In a pot. A pot that you're not allowed touch, because it's absolutely ROASTING. Which is basically the one exception to the rule that food should just be served on a fucking plate.

Sounds hot!

Oh it is. It really is. And it tastes absolutely, insanely, unbelievably, epically delicious. The sort of dish you want to order again after you've finished it; the sort of dish that could be used as the basis for deciding where to get brunch.

That's a pretty big statement. Explain yourself.

Well, you start off tucking into the eggs, which sit on top of the dish and have been poached to that sweet little spot where the yolks are neither gloopy messes nor rock- solid lumps of yellow powder. But it's after you pull them back that you get into the real magic.

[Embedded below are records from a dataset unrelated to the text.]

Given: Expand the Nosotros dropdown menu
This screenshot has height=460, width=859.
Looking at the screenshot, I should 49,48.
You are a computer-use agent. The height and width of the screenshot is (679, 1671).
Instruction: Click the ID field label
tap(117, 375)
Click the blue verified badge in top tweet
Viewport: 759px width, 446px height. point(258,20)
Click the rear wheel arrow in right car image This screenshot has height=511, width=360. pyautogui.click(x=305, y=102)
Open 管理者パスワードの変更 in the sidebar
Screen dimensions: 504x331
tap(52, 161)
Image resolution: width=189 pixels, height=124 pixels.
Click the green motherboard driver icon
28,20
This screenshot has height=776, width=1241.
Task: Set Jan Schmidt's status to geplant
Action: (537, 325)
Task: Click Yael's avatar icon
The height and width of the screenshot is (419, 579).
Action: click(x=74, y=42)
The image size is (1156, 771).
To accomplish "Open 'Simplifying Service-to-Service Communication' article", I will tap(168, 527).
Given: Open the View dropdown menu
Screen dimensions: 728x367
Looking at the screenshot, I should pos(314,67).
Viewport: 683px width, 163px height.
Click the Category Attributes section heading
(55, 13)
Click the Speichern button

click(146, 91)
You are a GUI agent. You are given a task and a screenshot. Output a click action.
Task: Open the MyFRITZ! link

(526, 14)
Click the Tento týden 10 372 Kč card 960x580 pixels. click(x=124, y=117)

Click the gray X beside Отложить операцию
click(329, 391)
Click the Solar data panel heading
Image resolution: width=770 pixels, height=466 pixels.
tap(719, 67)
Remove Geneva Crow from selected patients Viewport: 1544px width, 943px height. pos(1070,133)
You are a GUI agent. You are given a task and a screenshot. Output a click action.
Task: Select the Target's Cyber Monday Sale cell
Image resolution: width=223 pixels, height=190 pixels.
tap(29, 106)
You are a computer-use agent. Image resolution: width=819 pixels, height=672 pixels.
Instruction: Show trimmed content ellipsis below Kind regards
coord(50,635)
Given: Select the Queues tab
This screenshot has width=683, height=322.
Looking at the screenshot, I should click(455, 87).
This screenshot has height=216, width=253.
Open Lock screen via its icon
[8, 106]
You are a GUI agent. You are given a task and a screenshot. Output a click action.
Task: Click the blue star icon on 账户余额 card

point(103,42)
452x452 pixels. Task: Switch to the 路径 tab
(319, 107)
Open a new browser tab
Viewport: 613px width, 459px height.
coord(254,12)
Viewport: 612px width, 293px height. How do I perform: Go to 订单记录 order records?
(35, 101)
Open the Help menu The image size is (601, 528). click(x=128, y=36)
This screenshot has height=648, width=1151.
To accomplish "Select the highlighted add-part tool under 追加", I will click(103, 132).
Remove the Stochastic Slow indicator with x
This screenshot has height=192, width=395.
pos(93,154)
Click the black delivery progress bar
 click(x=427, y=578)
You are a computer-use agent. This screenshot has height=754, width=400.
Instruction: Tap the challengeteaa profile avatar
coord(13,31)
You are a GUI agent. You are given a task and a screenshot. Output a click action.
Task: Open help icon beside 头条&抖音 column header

The Merguez sausage is submerged down the bottom, a hidden gem surrounded by feta and the swiss chard – and what a hidden gem it is. And its flavour isn't confined either; its oils mix with the melted feta and the tomato sauce to provide a rich, flavour-intense blend that's perfect for dipping your sourdough bread into once you've plucked out all the good bits.

Oh man, take me back.

You seem pretty... satisfied?

Let's put it this way. My pal Aoife got the huevos rancheros – a dish done so damn well in this place that I sometimes attempt to order it in my sleep. And did I have food envy?

Did I what.

There's no topping this; not in this part of town anyhow. I'll be there this weekend for more, and if you want to add a new dish to your Death Row Dinners shortlist, you should be too.